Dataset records
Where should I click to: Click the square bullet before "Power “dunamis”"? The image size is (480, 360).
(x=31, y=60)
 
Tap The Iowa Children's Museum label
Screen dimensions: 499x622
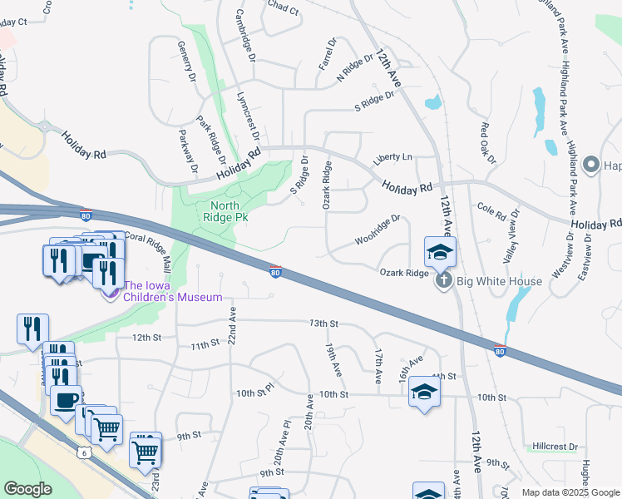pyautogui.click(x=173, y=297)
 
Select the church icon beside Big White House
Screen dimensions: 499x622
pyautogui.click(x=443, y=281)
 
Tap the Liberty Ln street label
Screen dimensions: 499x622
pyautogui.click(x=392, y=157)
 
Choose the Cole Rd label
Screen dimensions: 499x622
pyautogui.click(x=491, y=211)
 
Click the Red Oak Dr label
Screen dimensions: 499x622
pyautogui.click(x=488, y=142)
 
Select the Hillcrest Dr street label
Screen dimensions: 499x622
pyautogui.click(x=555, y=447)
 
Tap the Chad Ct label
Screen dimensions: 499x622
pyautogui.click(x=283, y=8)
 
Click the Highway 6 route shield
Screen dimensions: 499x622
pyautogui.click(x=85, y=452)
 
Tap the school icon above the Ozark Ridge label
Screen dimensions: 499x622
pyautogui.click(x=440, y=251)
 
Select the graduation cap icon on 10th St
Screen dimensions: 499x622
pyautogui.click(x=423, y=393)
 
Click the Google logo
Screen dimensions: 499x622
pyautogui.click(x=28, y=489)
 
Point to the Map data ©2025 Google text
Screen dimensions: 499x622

Work instructions
Give back all of the material above, unchanged and line for line, but leave the pictures out.

The completed task
Where should I click to: Click the square bullet before "Power “dunamis”"? The image size is (480, 360).
(x=31, y=60)
 
Tap The Iowa Children's Museum label
Screen dimensions: 499x622
pyautogui.click(x=173, y=297)
 
Select the church icon beside Big White House
Screen dimensions: 499x622
pyautogui.click(x=443, y=281)
 
Tap the Liberty Ln street label
Screen dimensions: 499x622
pyautogui.click(x=392, y=157)
 
Choose the Cole Rd label
Screen dimensions: 499x622
pyautogui.click(x=491, y=211)
 
Click the Red Oak Dr label
Screen dimensions: 499x622
pyautogui.click(x=488, y=142)
 
Select the Hillcrest Dr street label
Screen dimensions: 499x622
pyautogui.click(x=555, y=447)
 
Tap the Chad Ct label
Screen dimensions: 499x622
pyautogui.click(x=283, y=8)
 
Click the Highway 6 route shield
Screen dimensions: 499x622
pyautogui.click(x=85, y=452)
 
Tap the school icon above the Ozark Ridge label
Screen dimensions: 499x622
pyautogui.click(x=440, y=251)
 
Select the graduation cap icon on 10th St
Screen dimensions: 499x622
pyautogui.click(x=423, y=393)
 
Click the Google logo
Screen dimensions: 499x622
pyautogui.click(x=28, y=489)
 
Point to the Map data ©2025 Google text
Screen dimensions: 499x622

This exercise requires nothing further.